Querying Open Data Communities Data with SPARQL
Asked Answered
S

2

5

I'm trying to get some information from the Lower Layer Super Output Areas (LSOAs) and UK Postcodes datasets.

I need the postal code and lsoa information in a data dump for excel use.

Notation and Label of type 'Lower Layer Super Output Area'. http://opendatacommunities.org/doc/geography/lsoa/E01009437

E.g. 'lsoa' per each type 'Postcode Unit' http://opendatacommunities.org/resource?uri=http%3A%2F%2Fdata.ordnancesurvey.co.uk%2Fid%2Fpostcodeunit%2FB721NB

I have no idea how to use the SPARQL engine on the site to get this information, or how to extract the information from the N-Triples file I downloaded…

Saltwort answered 17/5, 2013 at 11:48 Comment(1)
I added an answer, but aside from the "postal code and lsoa information", I wasn't sure whether you were trying to get some other bits of information out too. If you can clarify what information you need, I can update my answer.Caller
C
14

There are two main options for retrieving the data you want. In some cases, it is possible to query the data using a publicly available SPARQL endpoint. This is probably the most convenient approach, and the one to take unless there's some definite reason that you need the data locally. There are limitations to this approach, however, and in those cases, it makes sense to download the dataset and query against it locally. I'll describe the remote endpoint solution first, and then the solution using local queries. The limitations on the SPARQL endpoint (e.g., hard timeouts) mean that the first approach isn't sufficient for this particular task, so the specific answer to this question is the second approach.

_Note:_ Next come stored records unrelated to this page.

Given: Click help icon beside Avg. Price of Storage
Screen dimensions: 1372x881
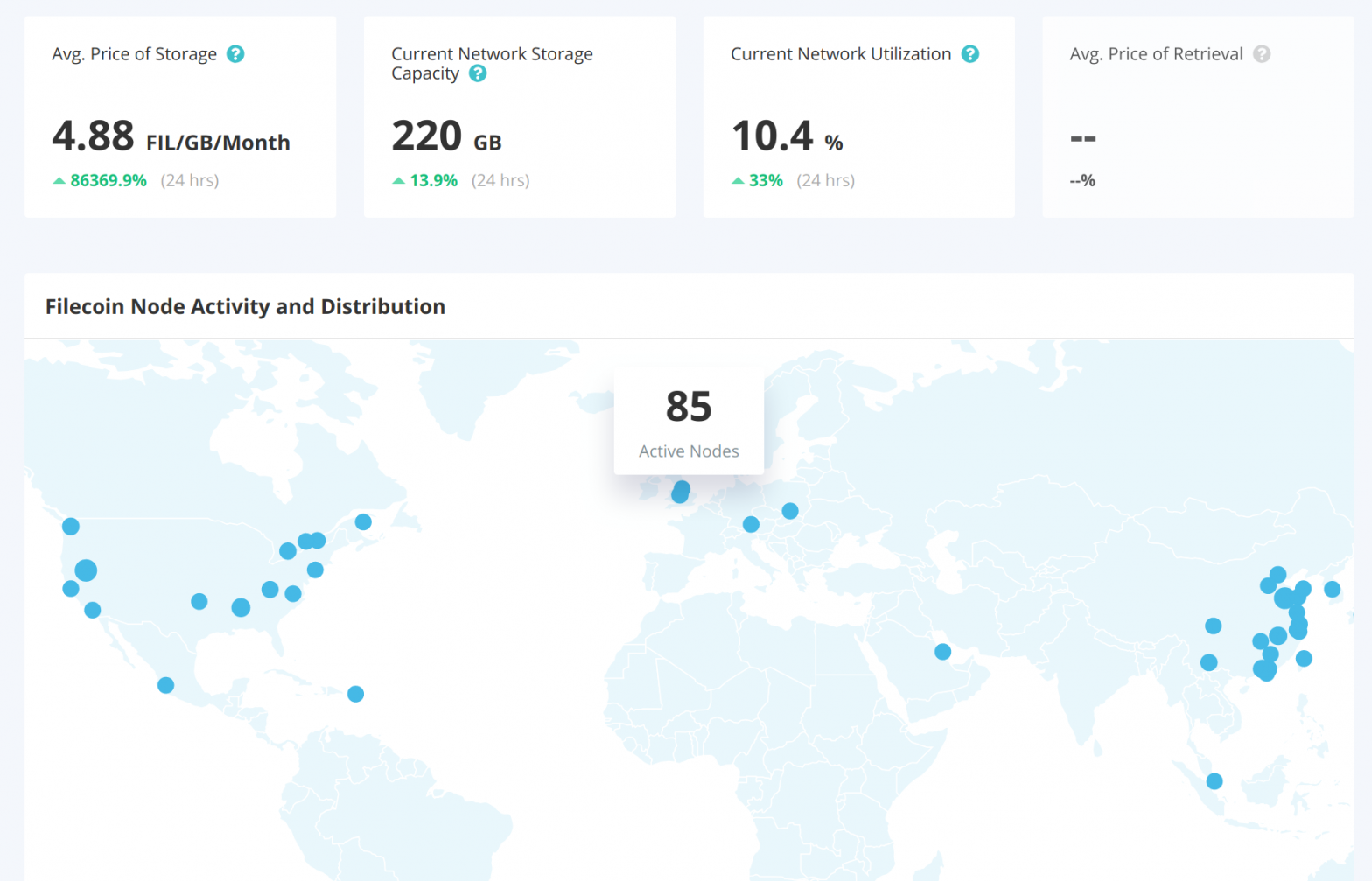Looking at the screenshot, I should [235, 54].
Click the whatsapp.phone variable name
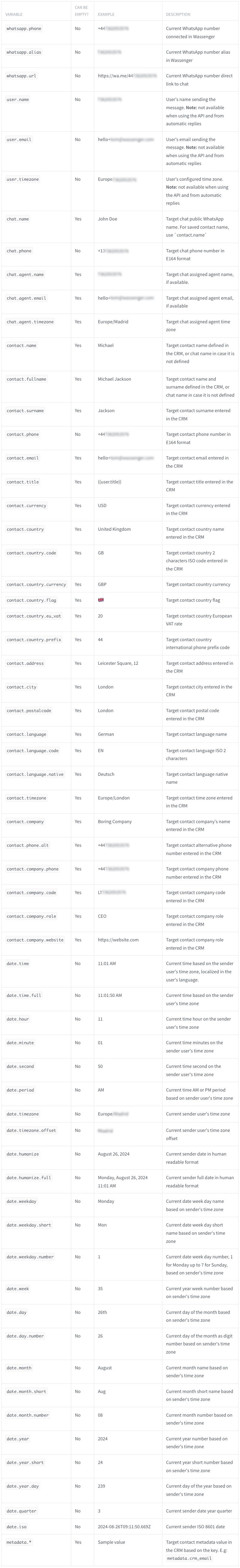 [x=24, y=29]
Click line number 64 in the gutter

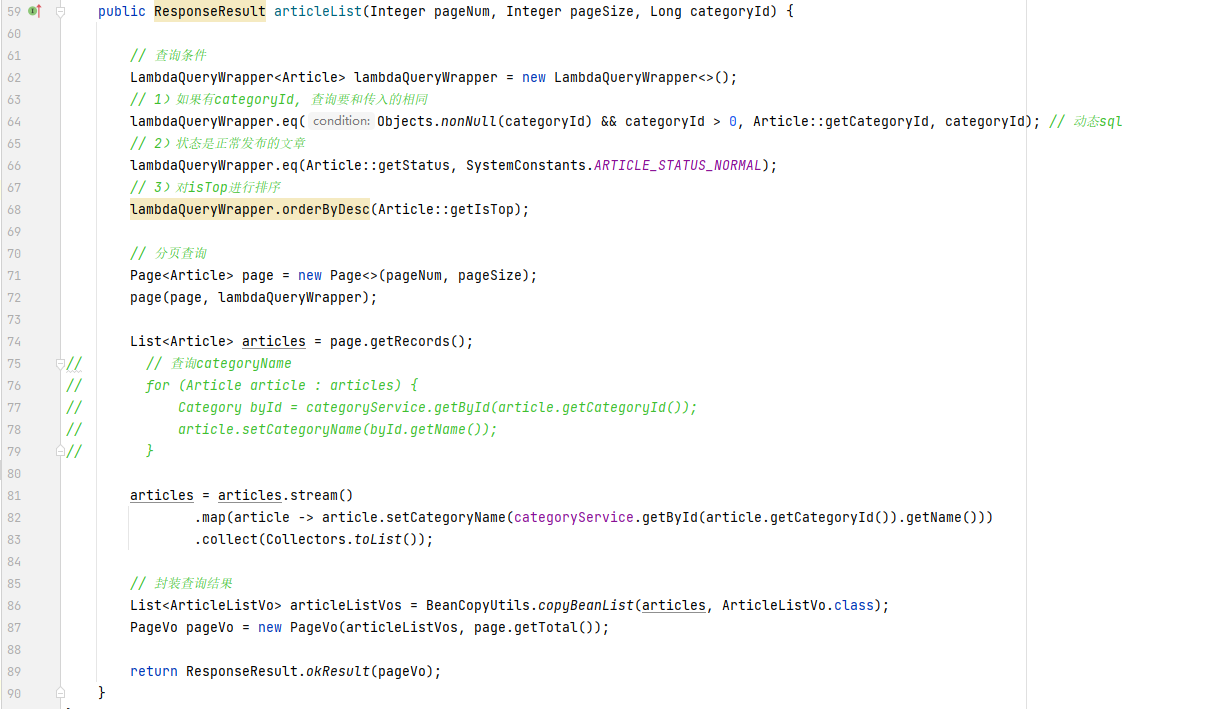click(14, 122)
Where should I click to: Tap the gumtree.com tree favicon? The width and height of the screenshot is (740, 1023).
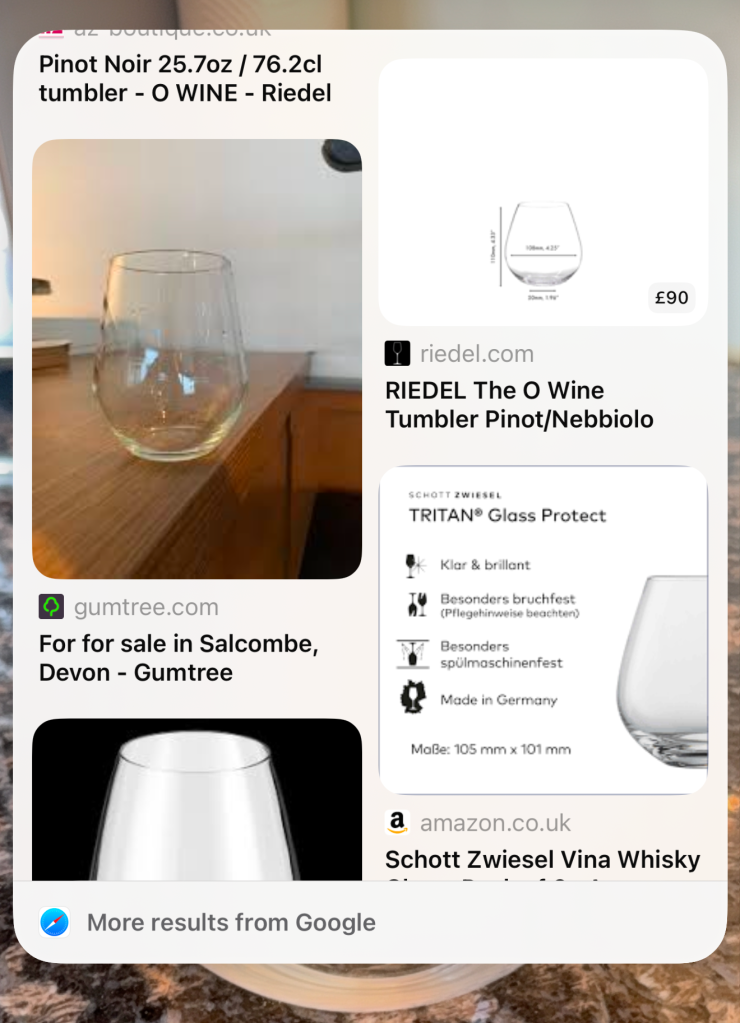(x=51, y=607)
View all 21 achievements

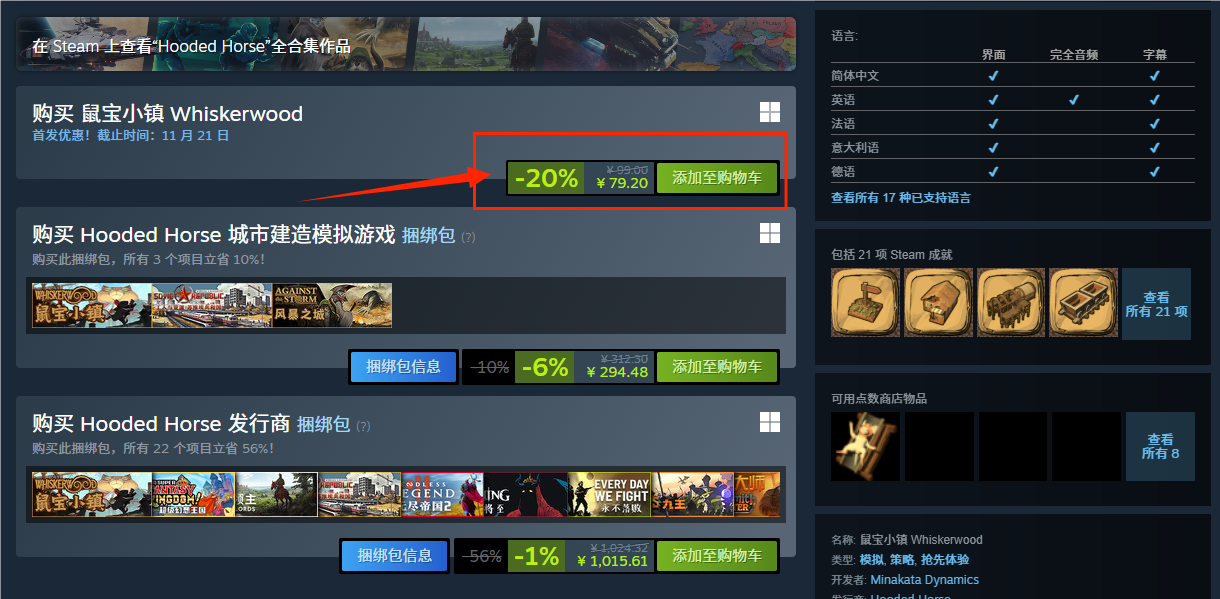[x=1156, y=304]
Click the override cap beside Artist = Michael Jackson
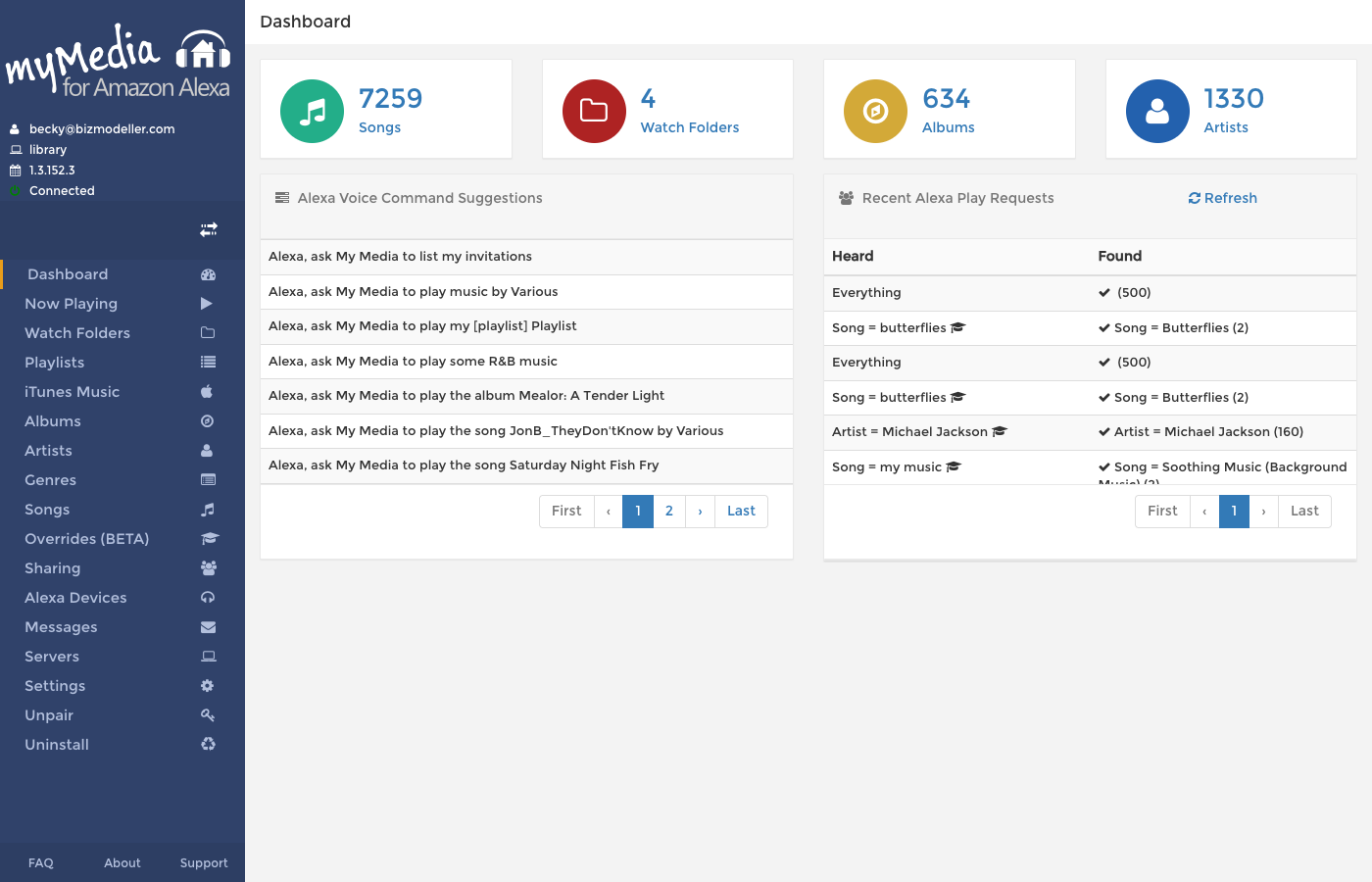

I wasn't familiar with these particular datasets and ontologies before this question, so the first approach also walks though the "getting familiar with the data" process.

Using the SPARQL endpoint

There is a Open Data Communities SPARQL endpoint against which you can run queries and get some data out. I haven't looked at this data before, so rather than just posting the final answer, I'll walk through the process that I used to figure out what sort of query to run.

One of the pages you linked to, B72 1NB, mentions that the resource has type PostcodeUnit, which has the URI

http://data.ordnancesurvey.co.uk/ontology/postcode/PostcodeUnit

Based on this, the first thing I tried was a SPARQL query to try to retrieve some postcode units, so I used the following query in the endpoint above. (If you copy and paste it in there, you'll need to remove any leading space before SELECT. I had to do that, anyhow.)

SELECT * WHERE { 
  ?postcodeUnit a <http://data.ordnancesurvey.co.uk/ontology/postcode/PostcodeUnit>
}
LIMIT 10

SPARQL results

in the endpoint linked above. (The LIMIT helps ensure that the results come back in a timely manner, and that we're not asking the server to do too much.) This produces results like

--------------------------------------------------------------
| postcodeUnit                                               |
==============================================================
| <http://data.ordnancesurvey.co.uk/id/postcodeunit/TA219HB> |
| <http://data.ordnancesurvey.co.uk/id/postcodeunit/TF109DS> |
| <http://data.ordnancesurvey.co.uk/id/postcodeunit/SY256SA> |
| <http://data.ordnancesurvey.co.uk/id/postcodeunit/SY147HR> |
| <http://data.ordnancesurvey.co.uk/id/postcodeunit/TF107BZ> |
| <http://data.ordnancesurvey.co.uk/id/postcodeunit/SY134LH> |
| <http://data.ordnancesurvey.co.uk/id/postcodeunit/TA202HF> |
| <http://data.ordnancesurvey.co.uk/id/postcodeunit/SY44QZ>  |
| <http://data.ordnancesurvey.co.uk/id/postcodeunit/TA116SS> |
| <http://data.ordnancesurvey.co.uk/id/postcodeunit/SY209DR> |
--------------------------------------------------------------

The B72 1NB page shows its lsoa as Birmingham 006C. The IRI for the lsoa property is (and you can see this in the data you downloaded)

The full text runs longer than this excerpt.